I'm looking at buying a Silky handsaw and just wondering if there are any members from Australia who would know the best teeth configuration to use on a Silky Zubat handsaw for cutting hardwood (mostly dead Eucalypts) .
My thinking is that I need to go for the 'fine' tooth rather than the course.


----------



## CacaoBoy (Mar 17, 2020)

What are you trying to accomplish? A neat, clean finish to the cut or a quicker cut with less effort? When a saw will primarily be used on dead wood I cannot imagine a reason to favor a fine toothed saw. My Silkys have the coursest blades available and I favor curved blades, but being in the Northern Hemisphere and driving on the right side of the road maybe everything works here opposite from Australia.


----------



## ATH (Mar 17, 2020)

I haven't used the newer Zubat...but my other Silky pruning saws aren't nearly as good in dead wood as they are in live wood. Don't get me wrong...they are great saws, just not deigned for dead wood. I'd be inclined to agree that fine tooth saws will do better, but I'd look at woodworking saws for all dead wood cutting.


----------



## DHuett (Mar 18, 2020)

CacaoBoy said:


> What are you trying to accomplish? A neat, clean finish to the cut or a quicker cut with less effort? When a saw will primarily be used on dead wood I cannot imagine a reason to favor a fine toothed saw. My Silkys have the coursest blades available and I favor curved blades, but being in the Northern Hemisphere and driving on the right side of the road maybe everything works here opposite from Australia.

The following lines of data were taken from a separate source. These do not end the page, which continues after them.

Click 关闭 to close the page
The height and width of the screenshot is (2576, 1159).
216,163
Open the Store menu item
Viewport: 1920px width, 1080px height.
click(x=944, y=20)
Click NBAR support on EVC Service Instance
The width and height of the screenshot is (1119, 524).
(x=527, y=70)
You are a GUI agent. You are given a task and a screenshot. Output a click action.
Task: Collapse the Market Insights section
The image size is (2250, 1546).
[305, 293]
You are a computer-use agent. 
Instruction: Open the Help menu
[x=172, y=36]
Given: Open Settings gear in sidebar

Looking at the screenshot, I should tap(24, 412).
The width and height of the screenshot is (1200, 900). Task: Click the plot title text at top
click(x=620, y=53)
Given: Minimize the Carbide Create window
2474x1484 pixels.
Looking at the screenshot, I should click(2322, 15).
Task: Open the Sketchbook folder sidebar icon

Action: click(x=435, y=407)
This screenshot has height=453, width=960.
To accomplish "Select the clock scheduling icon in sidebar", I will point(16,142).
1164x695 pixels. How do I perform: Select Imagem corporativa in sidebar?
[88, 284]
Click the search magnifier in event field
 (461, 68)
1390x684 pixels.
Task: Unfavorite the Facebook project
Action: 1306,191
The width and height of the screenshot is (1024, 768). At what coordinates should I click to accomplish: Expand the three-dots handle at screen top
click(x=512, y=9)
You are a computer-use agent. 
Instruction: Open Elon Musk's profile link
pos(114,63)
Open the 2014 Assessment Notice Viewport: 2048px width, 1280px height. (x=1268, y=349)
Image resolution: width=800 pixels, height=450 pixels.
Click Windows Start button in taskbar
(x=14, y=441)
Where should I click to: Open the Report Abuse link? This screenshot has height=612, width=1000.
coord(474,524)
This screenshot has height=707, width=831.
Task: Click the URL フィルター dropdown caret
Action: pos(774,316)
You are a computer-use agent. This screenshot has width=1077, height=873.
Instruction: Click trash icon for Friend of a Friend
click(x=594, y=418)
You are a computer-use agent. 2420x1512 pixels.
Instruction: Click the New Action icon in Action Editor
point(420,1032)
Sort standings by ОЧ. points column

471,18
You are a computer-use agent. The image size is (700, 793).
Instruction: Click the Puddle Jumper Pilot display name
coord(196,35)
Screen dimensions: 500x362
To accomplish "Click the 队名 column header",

Looking at cutting small dead wood for firewood if not able to use the chainsaw.
From what I have seen in many video's ... north American timbers appear to be primarily softwoods whereas, here in Australia, we have predominantly hardwoods.
Cutting the softwoods with a Silky handsaw looks to be easy ... I think it would be much harder on ours.


----------



## DHuett (Mar 18, 2020)

ATH said:


> I haven't used the newer Zubat...but my other Silky pruning saws aren't nearly as good in dead wood as they are in live wood. Don't get me wrong...they are great saws, just not deigned for dead wood. I'd be inclined to agree that fine tooth saws will do better, but I'd look at woodworking saws for all dead wood cutting.


thanks for that ... I think you may be right.


----------



## trains (Apr 20, 2020)

DHuett said:


> I'm looking at buying a Silky handsaw and just wondering if there are any members from Australia who would know the best teeth configuration to use on a Silky Zubat handsaw for cutting hardwood (mostly dead Eucalypts) .
> My thinking is that I need to go for the 'fine' tooth rather than the course.



Mate, ive only used my zubat on live trees, if its dead, its either the chainsaw, or ive had really good results with the normal hand saws that have hardened teeth that other tradies use, often out on special for 5-10 bucks each, no issue if you drop them etc and a nice thin kerf, yeah looks funny heading up a tree with a builders saw, but it works, and the teeth are surprisingly durable.

i have older saws that are non hardened, and I re set them and sharpen them, but they are more for fun than work, tho they are wonderful to use, but not up in a tree.


----------